Format every line of the entries below as a numbered list, omitting any blank lines.

[Collected data]
------------------------------------
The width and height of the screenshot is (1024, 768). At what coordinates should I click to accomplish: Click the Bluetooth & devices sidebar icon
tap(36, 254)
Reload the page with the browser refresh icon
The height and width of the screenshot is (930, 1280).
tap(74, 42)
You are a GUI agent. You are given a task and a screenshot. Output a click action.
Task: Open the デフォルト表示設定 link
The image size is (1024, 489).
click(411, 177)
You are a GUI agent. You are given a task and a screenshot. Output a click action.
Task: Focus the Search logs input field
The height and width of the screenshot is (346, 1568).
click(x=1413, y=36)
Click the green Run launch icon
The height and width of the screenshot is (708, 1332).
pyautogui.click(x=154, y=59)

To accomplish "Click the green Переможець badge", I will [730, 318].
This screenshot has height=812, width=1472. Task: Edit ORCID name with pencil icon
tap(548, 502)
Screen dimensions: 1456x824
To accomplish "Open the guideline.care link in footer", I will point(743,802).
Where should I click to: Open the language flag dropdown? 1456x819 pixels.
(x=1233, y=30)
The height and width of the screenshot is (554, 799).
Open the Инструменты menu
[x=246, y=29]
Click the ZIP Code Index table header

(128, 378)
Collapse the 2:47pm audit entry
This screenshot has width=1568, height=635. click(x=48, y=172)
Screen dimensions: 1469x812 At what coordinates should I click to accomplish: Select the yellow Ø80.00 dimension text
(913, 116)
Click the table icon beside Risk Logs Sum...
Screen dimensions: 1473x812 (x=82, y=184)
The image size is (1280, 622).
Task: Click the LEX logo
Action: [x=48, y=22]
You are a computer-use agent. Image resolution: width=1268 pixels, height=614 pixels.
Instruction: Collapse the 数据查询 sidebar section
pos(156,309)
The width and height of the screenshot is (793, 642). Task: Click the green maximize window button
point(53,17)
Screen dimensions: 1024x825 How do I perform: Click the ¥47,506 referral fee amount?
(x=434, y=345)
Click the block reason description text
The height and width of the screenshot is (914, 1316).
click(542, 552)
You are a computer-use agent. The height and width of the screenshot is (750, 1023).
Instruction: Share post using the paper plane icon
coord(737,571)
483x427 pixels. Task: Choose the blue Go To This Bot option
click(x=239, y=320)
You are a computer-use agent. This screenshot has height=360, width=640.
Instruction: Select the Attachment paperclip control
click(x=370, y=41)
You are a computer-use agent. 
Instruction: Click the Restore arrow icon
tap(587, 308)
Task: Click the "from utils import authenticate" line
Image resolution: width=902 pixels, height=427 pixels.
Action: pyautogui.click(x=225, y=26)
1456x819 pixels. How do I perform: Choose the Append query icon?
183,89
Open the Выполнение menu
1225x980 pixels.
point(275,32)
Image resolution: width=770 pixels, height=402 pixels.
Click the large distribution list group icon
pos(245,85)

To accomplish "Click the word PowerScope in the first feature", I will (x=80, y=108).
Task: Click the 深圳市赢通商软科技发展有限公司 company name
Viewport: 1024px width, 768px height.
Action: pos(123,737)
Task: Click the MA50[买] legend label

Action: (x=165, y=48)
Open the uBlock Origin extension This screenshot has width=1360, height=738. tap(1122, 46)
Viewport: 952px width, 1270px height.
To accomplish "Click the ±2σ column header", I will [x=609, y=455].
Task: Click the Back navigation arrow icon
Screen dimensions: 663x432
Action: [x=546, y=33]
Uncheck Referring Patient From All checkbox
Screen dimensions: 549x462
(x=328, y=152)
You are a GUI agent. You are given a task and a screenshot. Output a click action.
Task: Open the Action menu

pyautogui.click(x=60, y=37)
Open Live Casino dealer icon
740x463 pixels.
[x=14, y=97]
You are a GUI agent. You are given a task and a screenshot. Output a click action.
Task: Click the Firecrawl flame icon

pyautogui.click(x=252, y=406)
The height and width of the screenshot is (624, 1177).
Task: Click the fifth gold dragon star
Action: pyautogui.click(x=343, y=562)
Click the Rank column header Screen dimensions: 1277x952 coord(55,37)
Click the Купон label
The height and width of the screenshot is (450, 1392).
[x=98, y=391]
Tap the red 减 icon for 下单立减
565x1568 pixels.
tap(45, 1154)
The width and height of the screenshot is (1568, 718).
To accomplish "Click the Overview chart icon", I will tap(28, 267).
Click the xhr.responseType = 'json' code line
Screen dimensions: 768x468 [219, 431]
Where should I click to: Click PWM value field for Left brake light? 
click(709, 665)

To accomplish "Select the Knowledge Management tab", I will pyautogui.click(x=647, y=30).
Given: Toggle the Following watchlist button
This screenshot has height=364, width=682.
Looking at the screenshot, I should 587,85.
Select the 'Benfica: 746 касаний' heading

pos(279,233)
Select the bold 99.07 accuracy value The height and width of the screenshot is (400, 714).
------------------------------------
__SOLUTION__:
1. The width and height of the screenshot is (1024, 768). At what coordinates should I click to accomplish: Click the Bluetooth & devices sidebar icon
2. tap(36, 254)
3. Reload the page with the browser refresh icon
4. The height and width of the screenshot is (930, 1280).
5. tap(74, 42)
6. You are a GUI agent. You are given a task and a screenshot. Output a click action.
7. Task: Open the デフォルト表示設定 link
8. The image size is (1024, 489).
9. click(411, 177)
10. You are a GUI agent. You are given a task and a screenshot. Output a click action.
11. Task: Focus the Search logs input field
12. The height and width of the screenshot is (346, 1568).
13. click(x=1413, y=36)
14. Click the green Run launch icon
15. The height and width of the screenshot is (708, 1332).
16. pyautogui.click(x=154, y=59)
17. To accomplish "Click the green Переможець badge", I will [730, 318].
18. This screenshot has height=812, width=1472. Task: Edit ORCID name with pencil icon
19. tap(548, 502)
20. Screen dimensions: 1456x824
21. To accomplish "Open the guideline.care link in footer", I will point(743,802).
22. Where should I click to: Open the language flag dropdown? 1456x819 pixels.
23. (x=1233, y=30)
24. The height and width of the screenshot is (554, 799).
25. Open the Инструменты menu
26. [x=246, y=29]
27. Click the ZIP Code Index table header
28. (128, 378)
29. Collapse the 2:47pm audit entry
30. This screenshot has width=1568, height=635. click(x=48, y=172)
31. Screen dimensions: 1469x812 At what coordinates should I click to accomplish: Select the yellow Ø80.00 dimension text
32. (913, 116)
33. Click the table icon beside Risk Logs Sum...
34. Screen dimensions: 1473x812 (x=82, y=184)
35. The image size is (1280, 622).
36. Task: Click the LEX logo
37. Action: [x=48, y=22]
38. You are a computer-use agent. Image resolution: width=1268 pixels, height=614 pixels.
39. Instruction: Collapse the 数据查询 sidebar section
40. pos(156,309)
41. The width and height of the screenshot is (793, 642). Task: Click the green maximize window button
42. point(53,17)
43. Screen dimensions: 1024x825 How do I perform: Click the ¥47,506 referral fee amount?
44. (x=434, y=345)
45. Click the block reason description text
46. The height and width of the screenshot is (914, 1316).
47. click(542, 552)
48. You are a computer-use agent. The height and width of the screenshot is (750, 1023).
49. Instruction: Share post using the paper plane icon
50. coord(737,571)
51. 483x427 pixels. Task: Choose the blue Go To This Bot option
52. click(x=239, y=320)
53. You are a computer-use agent. This screenshot has height=360, width=640.
54. Instruction: Select the Attachment paperclip control
55. click(x=370, y=41)
56. You are a computer-use agent. 
57. Instruction: Click the Restore arrow icon
58. tap(587, 308)
59. Task: Click the "from utils import authenticate" line
60. Image resolution: width=902 pixels, height=427 pixels.
61. Action: pyautogui.click(x=225, y=26)
62. 1456x819 pixels. How do I perform: Choose the Append query icon?
63. 183,89
64. Open the Выполнение menu
65. 1225x980 pixels.
66. point(275,32)
67. Image resolution: width=770 pixels, height=402 pixels.
68. Click the large distribution list group icon
69. pos(245,85)
70. To accomplish "Click the word PowerScope in the first feature", I will (x=80, y=108).
71. Task: Click the 深圳市赢通商软科技发展有限公司 company name
72. Viewport: 1024px width, 768px height.
73. Action: pos(123,737)
74. Task: Click the MA50[买] legend label
75. Action: (x=165, y=48)
76. Open the uBlock Origin extension This screenshot has width=1360, height=738. tap(1122, 46)
77. Viewport: 952px width, 1270px height.
78. To accomplish "Click the ±2σ column header", I will [x=609, y=455].
79. Task: Click the Back navigation arrow icon
80. Screen dimensions: 663x432
81. Action: [x=546, y=33]
82. Uncheck Referring Patient From All checkbox
83. Screen dimensions: 549x462
84. (x=328, y=152)
85. You are a GUI agent. You are given a task and a screenshot. Output a click action.
86. Task: Open the Action menu
87. pyautogui.click(x=60, y=37)
88. Open Live Casino dealer icon
89. 740x463 pixels.
90. [x=14, y=97]
91. You are a GUI agent. You are given a task and a screenshot. Output a click action.
92. Task: Click the Firecrawl flame icon
93. pyautogui.click(x=252, y=406)
94. The height and width of the screenshot is (624, 1177).
95. Task: Click the fifth gold dragon star
96. Action: pyautogui.click(x=343, y=562)
97. Click the Rank column header Screen dimensions: 1277x952 coord(55,37)
98. Click the Купон label
99. The height and width of the screenshot is (450, 1392).
100. [x=98, y=391]
101. Tap the red 减 icon for 下单立减
102. 565x1568 pixels.
103. tap(45, 1154)
104. The width and height of the screenshot is (1568, 718).
105. To accomplish "Click the Overview chart icon", I will tap(28, 267).
106. Click the xhr.responseType = 'json' code line
107. Screen dimensions: 768x468 [219, 431]
108. Where should I click to: Click PWM value field for Left brake light? 
109. click(709, 665)
110. To accomplish "Select the Knowledge Management tab", I will pyautogui.click(x=647, y=30).
111. Given: Toggle the Following watchlist button
112. This screenshot has height=364, width=682.
113. Looking at the screenshot, I should 587,85.
114. Select the 'Benfica: 746 касаний' heading
115. pos(279,233)
116. Select the bold 99.07 accuracy value The height and width of the screenshot is (400, 714).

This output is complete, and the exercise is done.